**EXTRACT TO READ**
---

Based on the error message, it looks like there's an error when NCCL is initializing IPC communicators: https://github.com/NVIDIA/TransformerEngine/blob/4a4f05dadf7032ff2f4c0780d9adcde77878c7b1/transformer_engine/pytorch/csrc/userbuffers/userbuffers-host.cpp#L501
To get more information, can you set NCCL_DEBUG=WARN in the environment?
@kuangdao TE in general supports TP size < world size, but the comm+GEMM overlap has some unique restrictions. The underlying device-to-device comms code currently assumes TP size == world size. You may be able to get around this limitation by running with UB_SKIPMC=1, but this leverages CUDA IPC Handles instead of CUDA Multicast so it may not be as performant.
As a disclaimer, comm+GEMM overlap is currently an experimental and somewhat fragile feature that is not yet fully supported in TE under all circumstances (and intentionally undocumented). That will change in the near future, as we improve the underlying device-to-device comms code and test it more rigorously on different platforms.
thanks, i know, i think comm+GEMM overlap is outstanding job, and i hope more documents such as design and Implementation will be give.
@kuangdao -- we merged some changes to comm+GEMM overlap in the last month specifically to address multi-node mixed DP/TP use-cases. This feature is still restricted to tp_size <= local_size where local_size is the # of GPUs in a single NVLink domain (currently a single physical node of max 8 GPUs), but it now functions correctly with model replication across node boundaries. Could you test again and confirm if this works for your use case?

---

**Stored dataset items**
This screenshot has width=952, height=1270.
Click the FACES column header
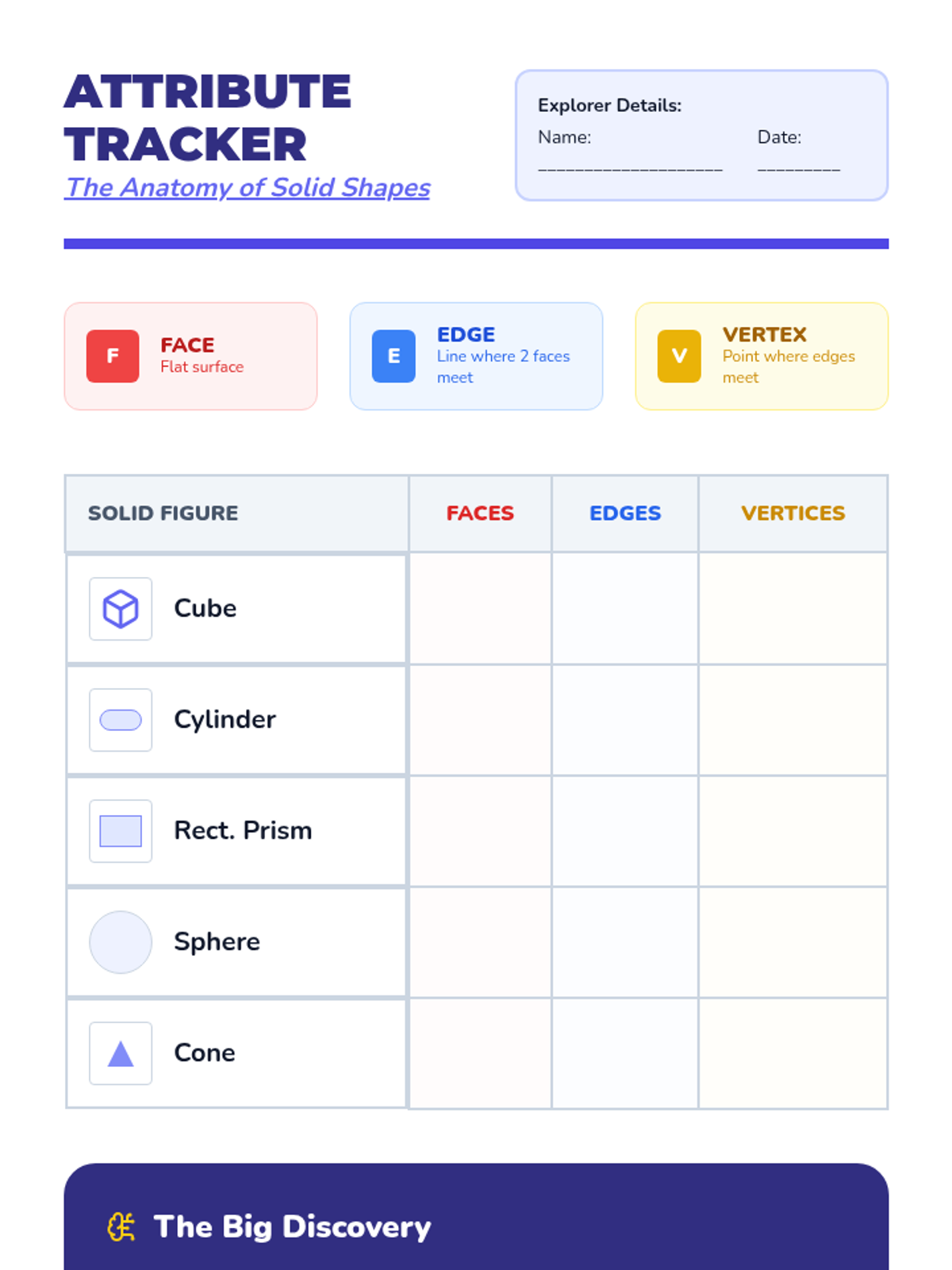(x=480, y=514)
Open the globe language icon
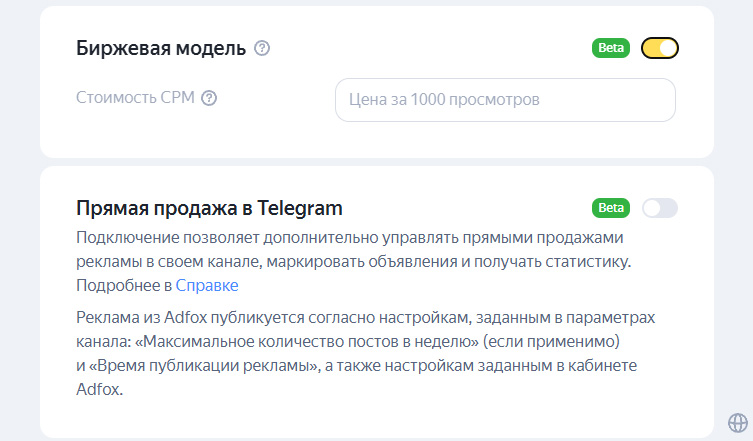 738,423
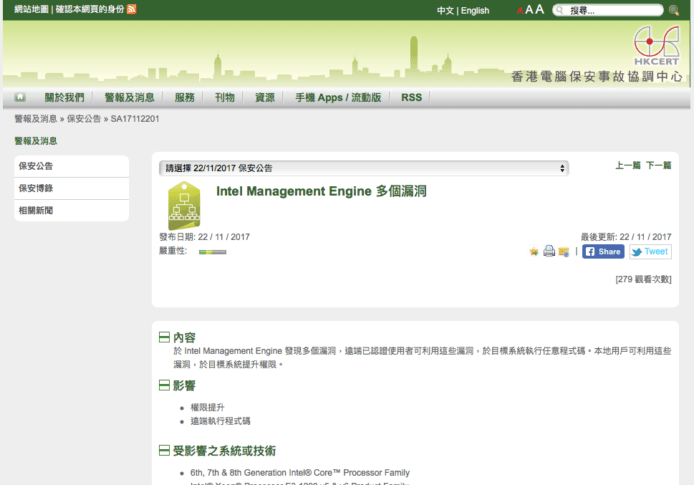Open the 警報及消息 menu
Screen dimensions: 694x485
point(129,98)
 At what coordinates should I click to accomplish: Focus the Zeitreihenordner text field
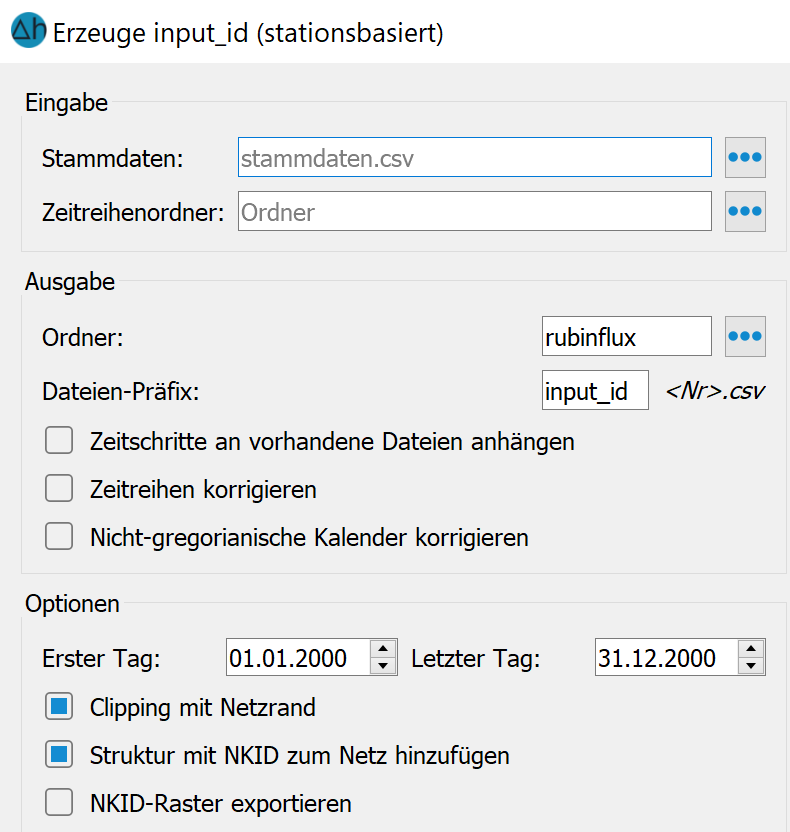coord(474,211)
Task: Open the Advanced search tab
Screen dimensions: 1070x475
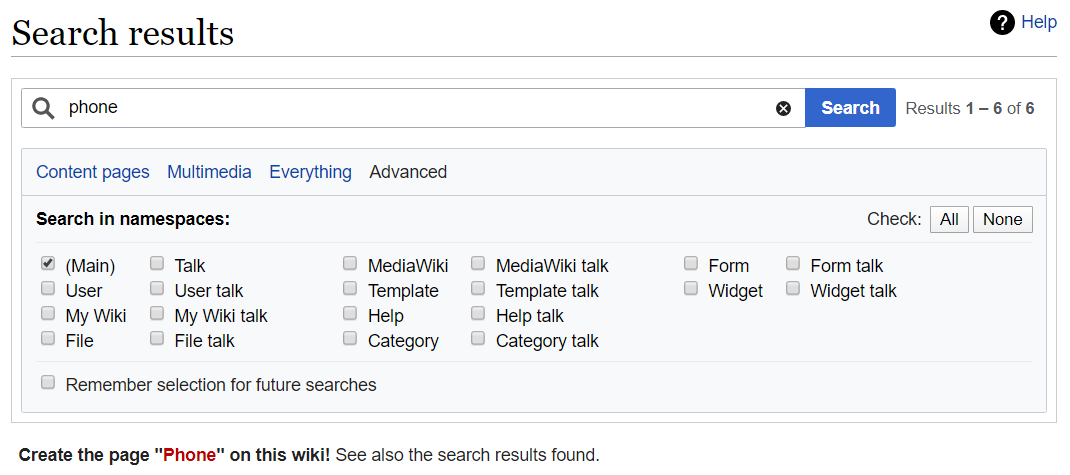Action: pos(408,172)
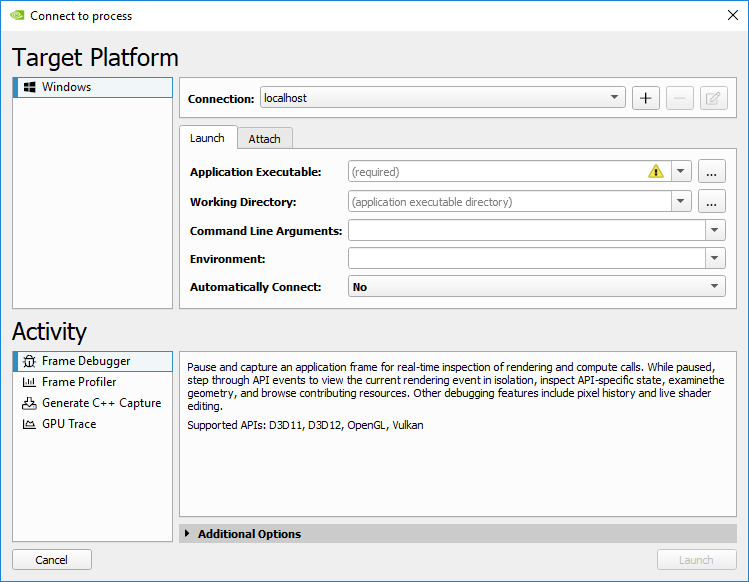The image size is (749, 582).
Task: Select Generate C++ Capture activity
Action: click(101, 403)
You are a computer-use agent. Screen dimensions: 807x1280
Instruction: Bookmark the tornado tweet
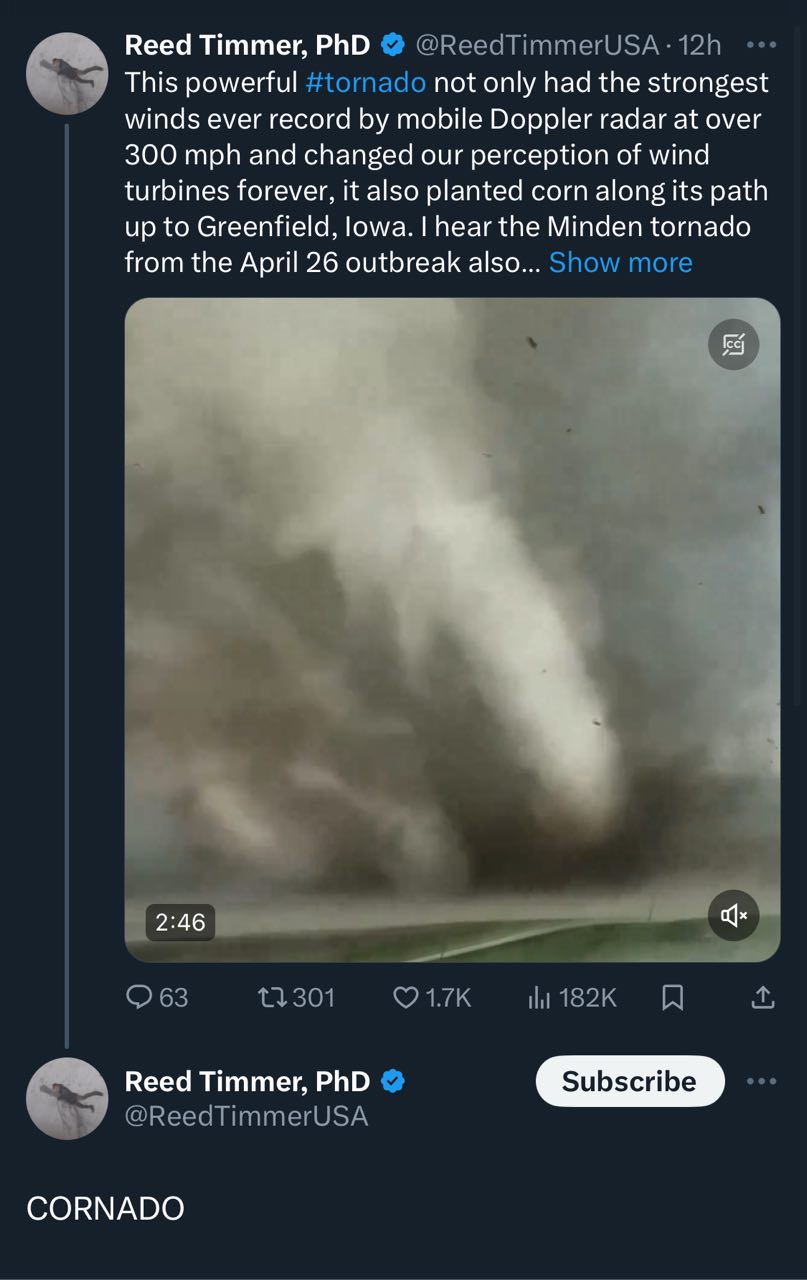coord(673,997)
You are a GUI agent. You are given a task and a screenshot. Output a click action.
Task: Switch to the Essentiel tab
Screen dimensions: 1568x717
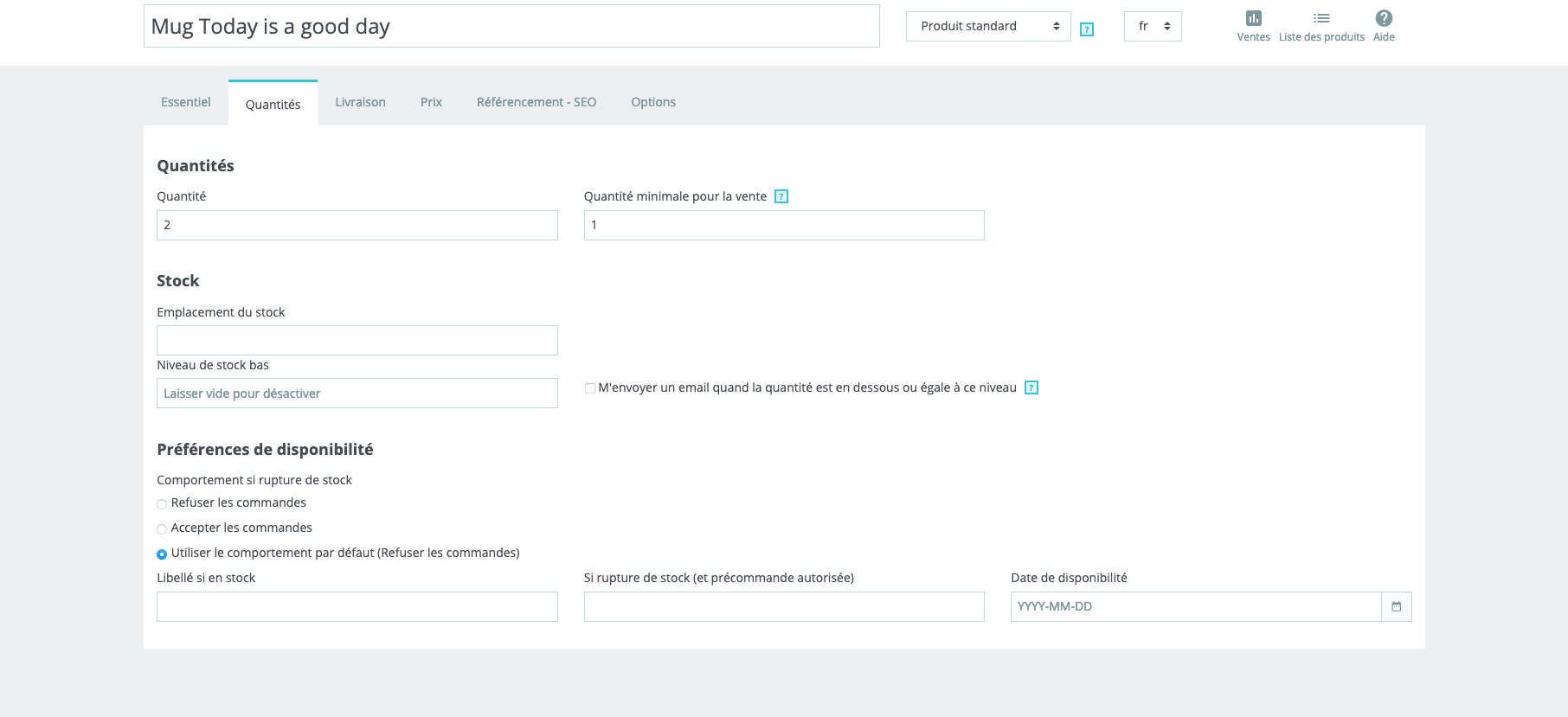(x=186, y=102)
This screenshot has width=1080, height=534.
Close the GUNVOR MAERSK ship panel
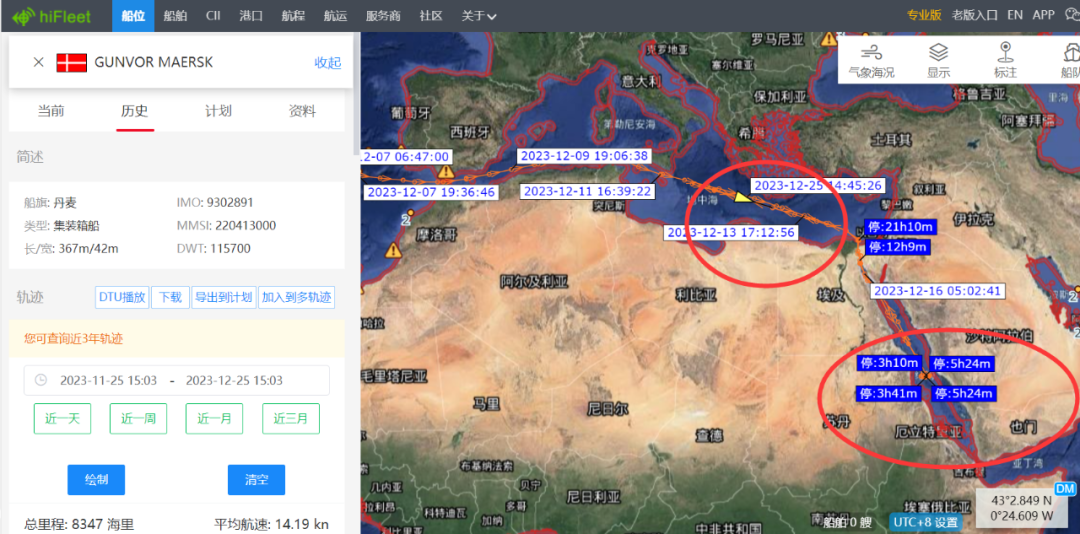38,62
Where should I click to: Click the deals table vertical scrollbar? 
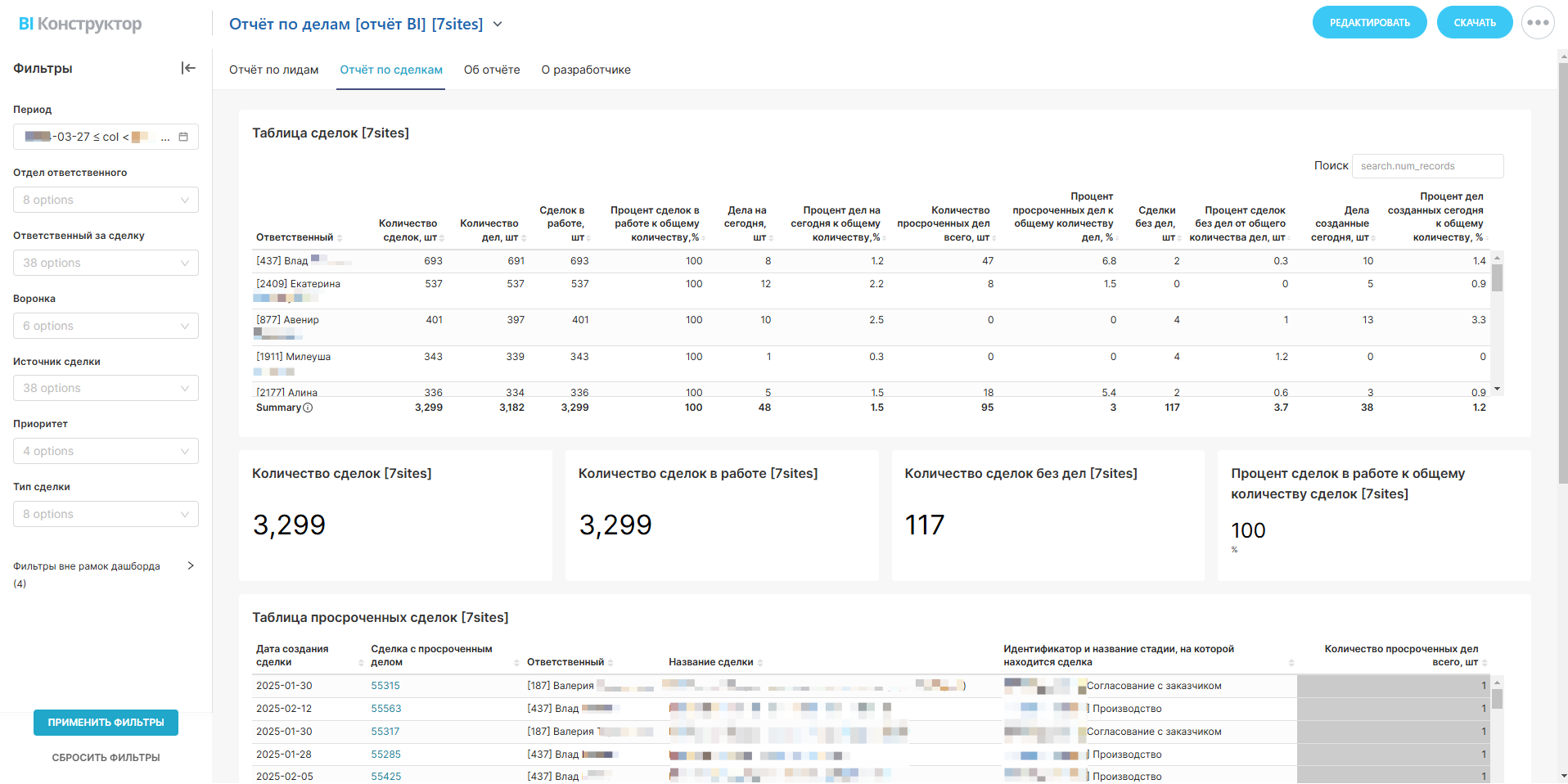click(1497, 278)
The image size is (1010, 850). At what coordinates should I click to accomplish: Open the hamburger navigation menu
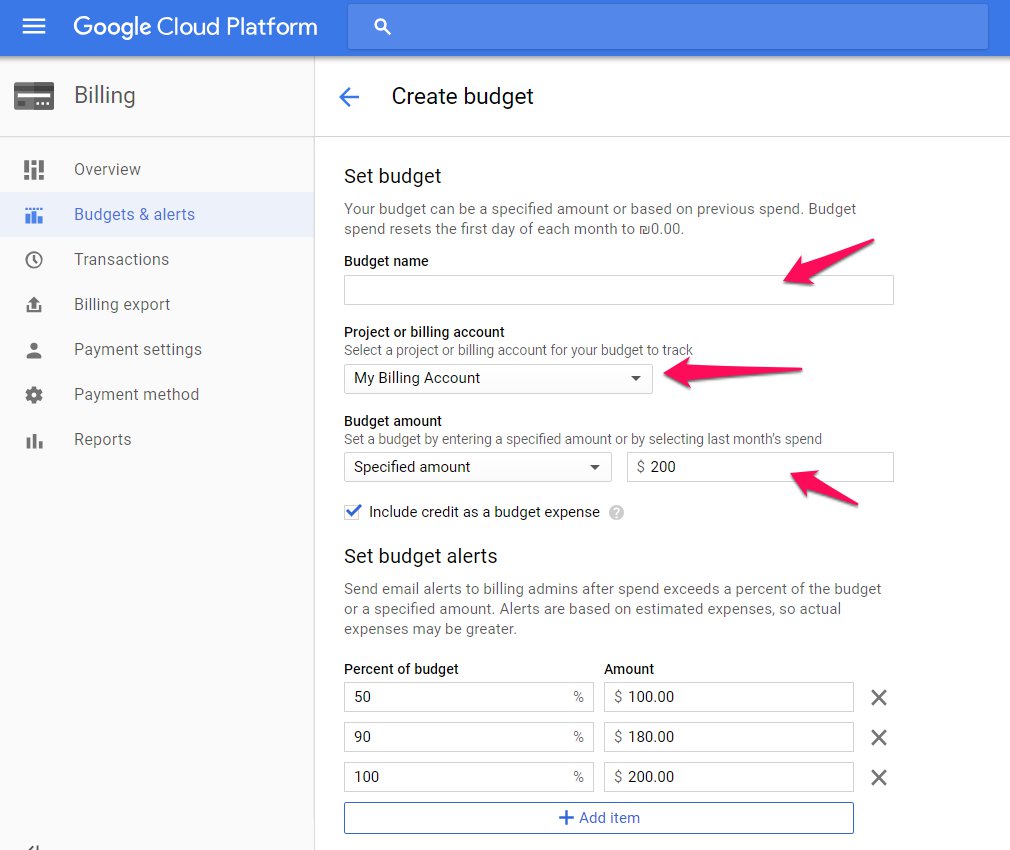coord(34,27)
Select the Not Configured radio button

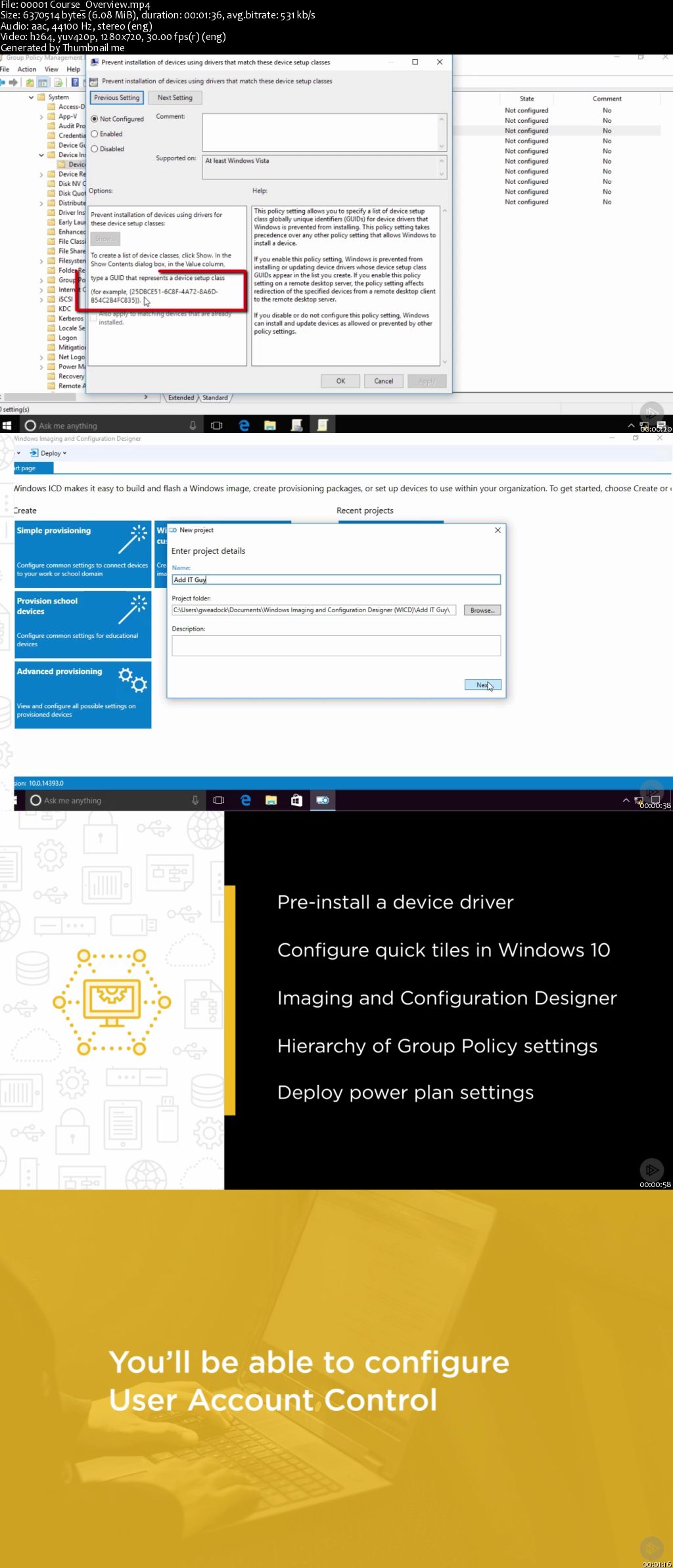pyautogui.click(x=95, y=119)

---

**BRIEF 1**
Answer these questions using the comm+GEMM overlap thread:
(a) Which environment setting is suggested for getting more information?
(b) What does running with UB_SKIPMC=1 leverage instead of CUDA Multicast?
(c) What does local_size refer to?
**BRIEF 2**
Copy down the comm+GEMM overlap thread word for word, from "Based on the" up to and including "be as performant.".
The stored dataset items are separate material and are not part of the comm+GEMM overlap thread.

**FINAL RESULT 1**
(a) NCCL_DEBUG=WARN
(b) CUDA IPC Handles
(c) The number of GPUs in a single NVLink domain, currently a single physical node of at most 8 GPUs.

**FINAL RESULT 2**
Based on the error message, it looks like there's an error when NCCL is initializing IPC communicators: https://github.com/NVIDIA/TransformerEngine/blob/4a4f05dadf7032ff2f4c0780d9adcde77878c7b1/transformer_engine/pytorch/csrc/userbuffers/userbuffers-host.cpp#L501
To get more information, can you set NCCL_DEBUG=WARN in the environment?
@kuangdao TE in general supports TP size < world size, but the comm+GEMM overlap has some unique restrictions. The underlying device-to-device comms code currently assumes TP size == world size. You may be able to get around this limitation by running with UB_SKIPMC=1, but this leverages CUDA IPC Handles instead of CUDA Multicast so it may not be as performant.